_YOUR GOAL:_ Rewrite the listing below, replacing "Identify the location of" with "Find the position of" and leaving everything else unchanged.

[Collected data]

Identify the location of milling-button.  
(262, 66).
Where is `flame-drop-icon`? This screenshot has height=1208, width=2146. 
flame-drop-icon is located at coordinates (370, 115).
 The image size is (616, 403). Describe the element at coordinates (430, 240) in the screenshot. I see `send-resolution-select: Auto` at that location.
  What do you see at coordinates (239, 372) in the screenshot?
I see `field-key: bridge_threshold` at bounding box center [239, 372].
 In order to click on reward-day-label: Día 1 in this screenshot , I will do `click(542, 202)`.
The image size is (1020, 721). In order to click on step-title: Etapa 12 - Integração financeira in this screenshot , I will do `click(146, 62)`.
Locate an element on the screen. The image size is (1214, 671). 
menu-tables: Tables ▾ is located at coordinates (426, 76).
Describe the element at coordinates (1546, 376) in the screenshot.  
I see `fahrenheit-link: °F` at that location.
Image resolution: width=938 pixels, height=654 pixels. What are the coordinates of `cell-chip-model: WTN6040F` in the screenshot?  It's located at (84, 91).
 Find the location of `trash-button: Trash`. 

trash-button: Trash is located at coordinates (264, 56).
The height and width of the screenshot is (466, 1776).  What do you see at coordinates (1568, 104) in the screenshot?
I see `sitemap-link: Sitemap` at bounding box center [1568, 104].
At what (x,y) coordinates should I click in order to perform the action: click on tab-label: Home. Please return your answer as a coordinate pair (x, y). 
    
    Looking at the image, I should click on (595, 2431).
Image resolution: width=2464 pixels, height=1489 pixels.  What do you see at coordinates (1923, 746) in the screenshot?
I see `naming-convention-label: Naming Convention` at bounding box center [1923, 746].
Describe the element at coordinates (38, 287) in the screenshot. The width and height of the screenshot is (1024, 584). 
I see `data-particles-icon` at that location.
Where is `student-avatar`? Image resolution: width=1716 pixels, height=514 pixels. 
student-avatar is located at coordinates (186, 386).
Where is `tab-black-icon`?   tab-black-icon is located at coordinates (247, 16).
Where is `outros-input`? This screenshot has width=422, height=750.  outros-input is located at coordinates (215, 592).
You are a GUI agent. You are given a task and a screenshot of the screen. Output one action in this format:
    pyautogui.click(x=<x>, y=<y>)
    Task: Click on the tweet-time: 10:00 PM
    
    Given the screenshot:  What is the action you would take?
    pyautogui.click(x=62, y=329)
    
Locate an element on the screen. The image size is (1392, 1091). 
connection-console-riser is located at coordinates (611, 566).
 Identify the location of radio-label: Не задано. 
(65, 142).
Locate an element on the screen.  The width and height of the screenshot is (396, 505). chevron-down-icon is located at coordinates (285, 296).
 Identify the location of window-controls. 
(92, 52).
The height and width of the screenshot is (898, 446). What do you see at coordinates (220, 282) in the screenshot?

_ANSWER FOR THIS EXERCISE:_
Find the position of milling-button.  
(262, 66).
Where is `flame-drop-icon`? This screenshot has height=1208, width=2146. 
flame-drop-icon is located at coordinates (370, 115).
 The image size is (616, 403). Describe the element at coordinates (430, 240) in the screenshot. I see `send-resolution-select: Auto` at that location.
  What do you see at coordinates (239, 372) in the screenshot?
I see `field-key: bridge_threshold` at bounding box center [239, 372].
 In order to click on reward-day-label: Día 1 in this screenshot , I will do `click(542, 202)`.
The image size is (1020, 721). In order to click on step-title: Etapa 12 - Integração financeira in this screenshot , I will do `click(146, 62)`.
Locate an element on the screen. The image size is (1214, 671). 
menu-tables: Tables ▾ is located at coordinates (426, 76).
Describe the element at coordinates (1546, 376) in the screenshot.  
I see `fahrenheit-link: °F` at that location.
Image resolution: width=938 pixels, height=654 pixels. What are the coordinates of `cell-chip-model: WTN6040F` in the screenshot?  It's located at (84, 91).
 Find the location of `trash-button: Trash`. 

trash-button: Trash is located at coordinates (264, 56).
The height and width of the screenshot is (466, 1776).  What do you see at coordinates (1568, 104) in the screenshot?
I see `sitemap-link: Sitemap` at bounding box center [1568, 104].
At what (x,y) coordinates should I click in order to perform the action: click on tab-label: Home. Please return your answer as a coordinate pair (x, y). 
    
    Looking at the image, I should click on (595, 2431).
Image resolution: width=2464 pixels, height=1489 pixels.  What do you see at coordinates (1923, 746) in the screenshot?
I see `naming-convention-label: Naming Convention` at bounding box center [1923, 746].
Describe the element at coordinates (38, 287) in the screenshot. The width and height of the screenshot is (1024, 584). 
I see `data-particles-icon` at that location.
Where is `student-avatar`? Image resolution: width=1716 pixels, height=514 pixels. 
student-avatar is located at coordinates (186, 386).
Where is `tab-black-icon`?   tab-black-icon is located at coordinates (247, 16).
Where is `outros-input`? This screenshot has width=422, height=750.  outros-input is located at coordinates (215, 592).
You are a GUI agent. You are given a task and a screenshot of the screen. Output one action in this format:
    pyautogui.click(x=<x>, y=<y>)
    Task: Click on the tweet-time: 10:00 PM
    
    Given the screenshot:  What is the action you would take?
    pyautogui.click(x=62, y=329)
    
Locate an element on the screen. The image size is (1392, 1091). 
connection-console-riser is located at coordinates (611, 566).
 Find the position of radio-label: Не задано. 
(65, 142).
Locate an element on the screen.  The width and height of the screenshot is (396, 505). chevron-down-icon is located at coordinates (285, 296).
 Find the position of window-controls. 
(92, 52).
The height and width of the screenshot is (898, 446). What do you see at coordinates (220, 282) in the screenshot?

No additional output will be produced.